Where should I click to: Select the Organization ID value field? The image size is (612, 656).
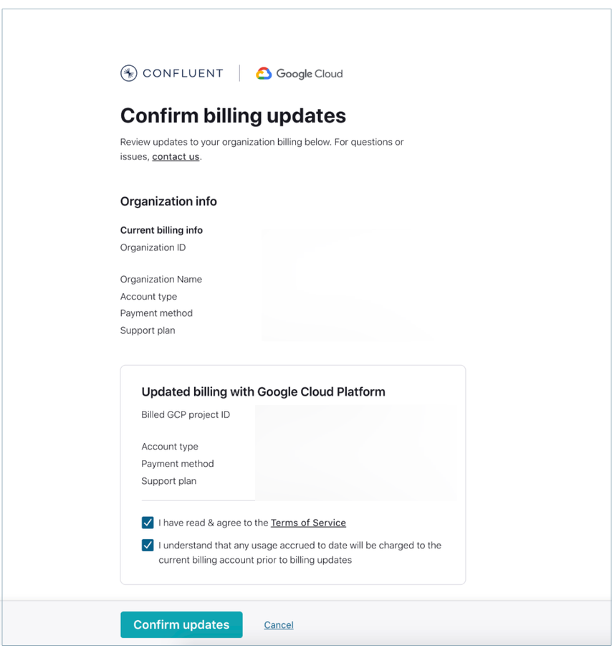coord(322,247)
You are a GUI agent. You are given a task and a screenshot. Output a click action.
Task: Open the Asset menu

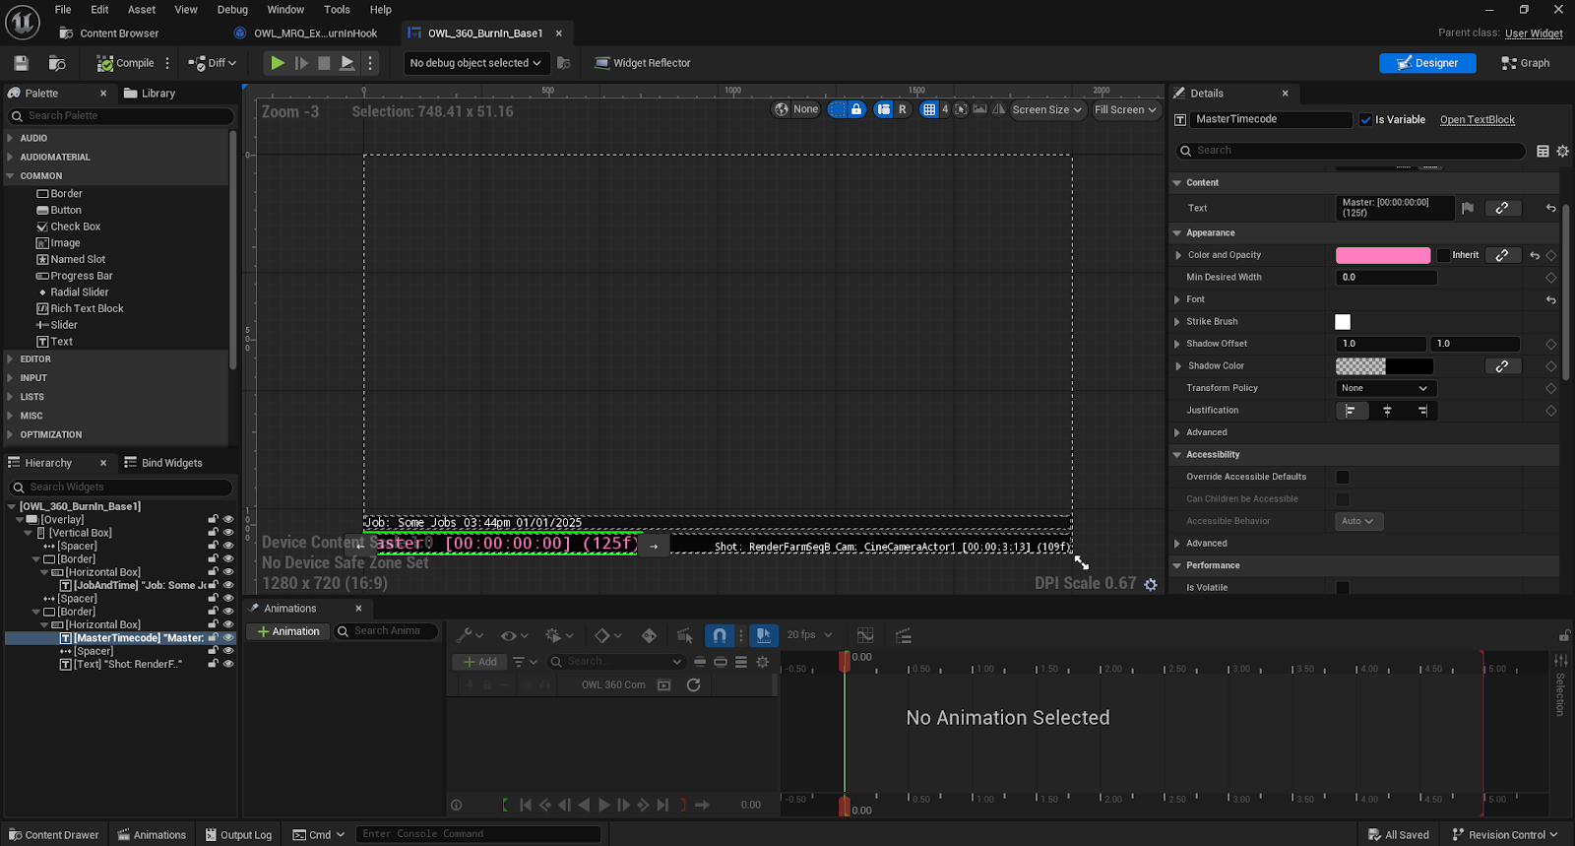[142, 10]
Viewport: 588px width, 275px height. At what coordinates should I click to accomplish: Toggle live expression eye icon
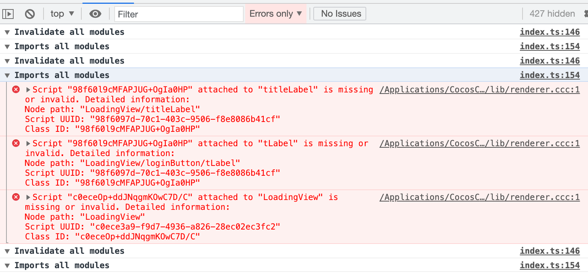coord(95,14)
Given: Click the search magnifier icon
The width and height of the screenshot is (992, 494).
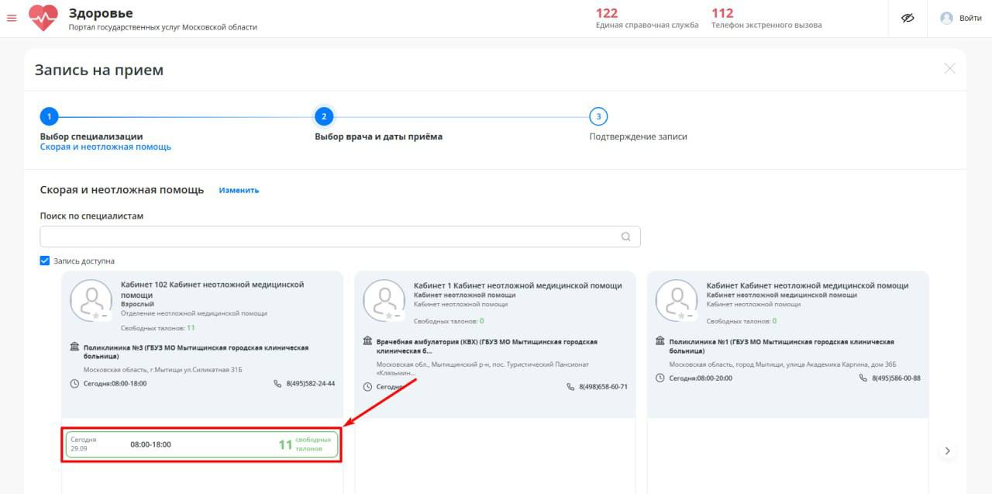Looking at the screenshot, I should (x=625, y=237).
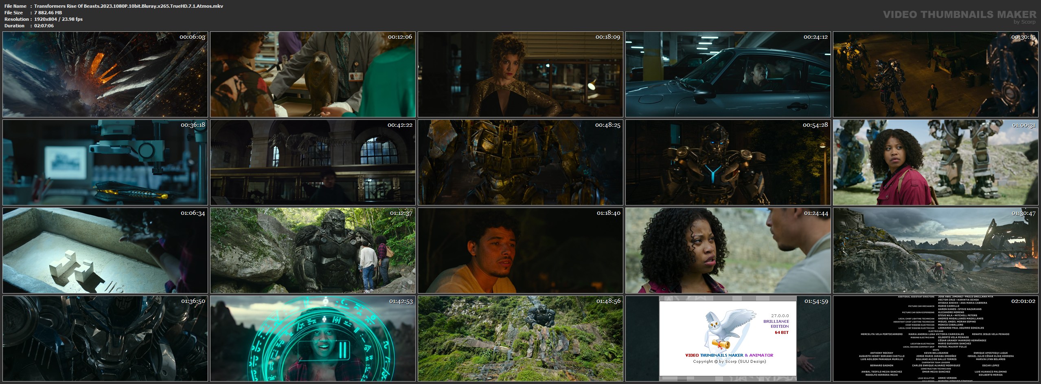Click the Duration value 02:07:06
The height and width of the screenshot is (384, 1041).
44,26
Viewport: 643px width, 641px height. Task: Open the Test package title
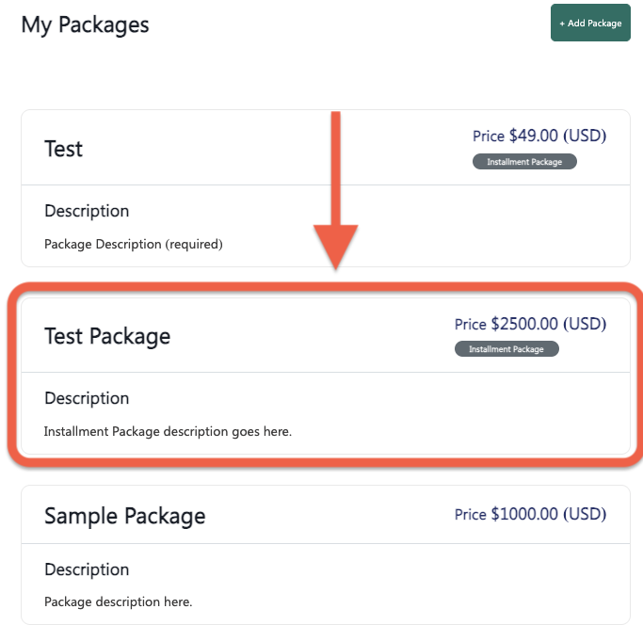(x=64, y=149)
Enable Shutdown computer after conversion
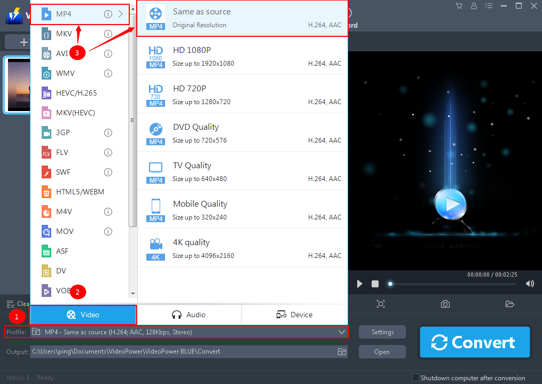The height and width of the screenshot is (384, 542). [x=414, y=378]
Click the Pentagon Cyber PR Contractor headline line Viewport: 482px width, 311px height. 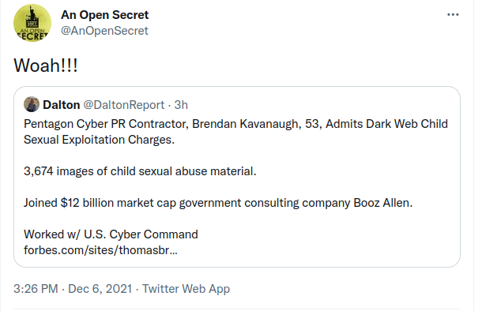point(235,124)
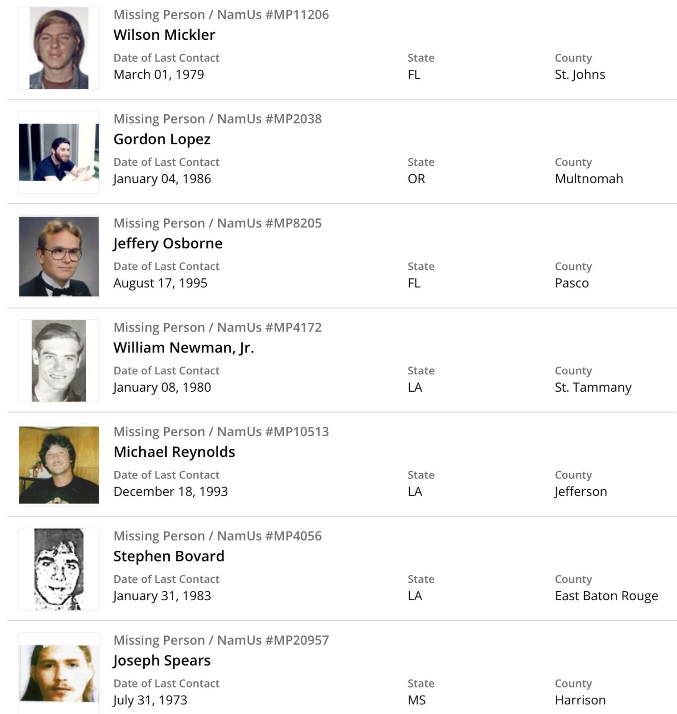Click the Joseph Spears photo thumbnail

59,673
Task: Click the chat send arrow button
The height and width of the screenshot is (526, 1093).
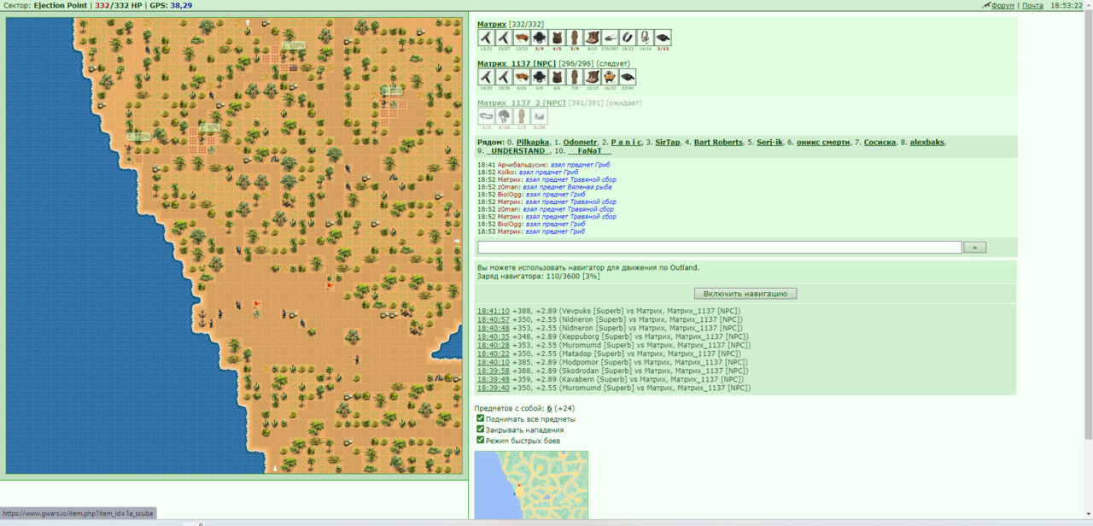Action: tap(974, 248)
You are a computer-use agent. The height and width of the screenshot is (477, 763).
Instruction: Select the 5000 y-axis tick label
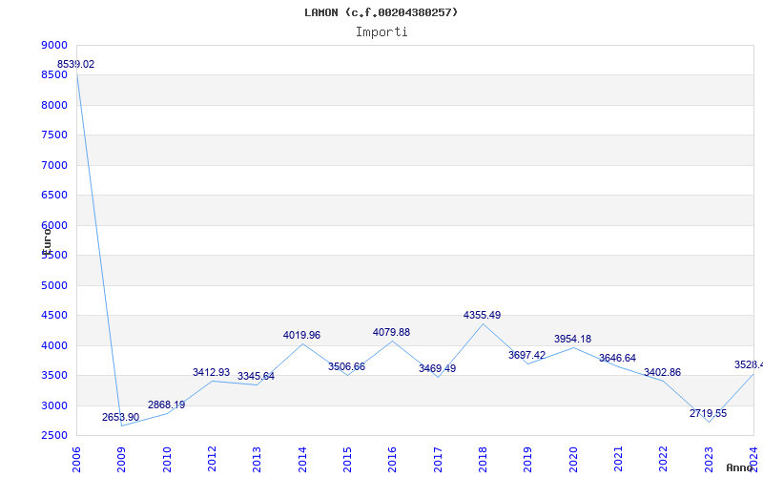54,285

···

_WHAT THE EXERCISE ASKS_. Every line in the entries above that has the word "agent" should be identified and copied.

_EXERCISE SOLUTION_.
You are a GUI agent. You are given a task and a screenshot. Output a click action.
You are a computer-use agent. The height and width of the screenshot is (477, 763).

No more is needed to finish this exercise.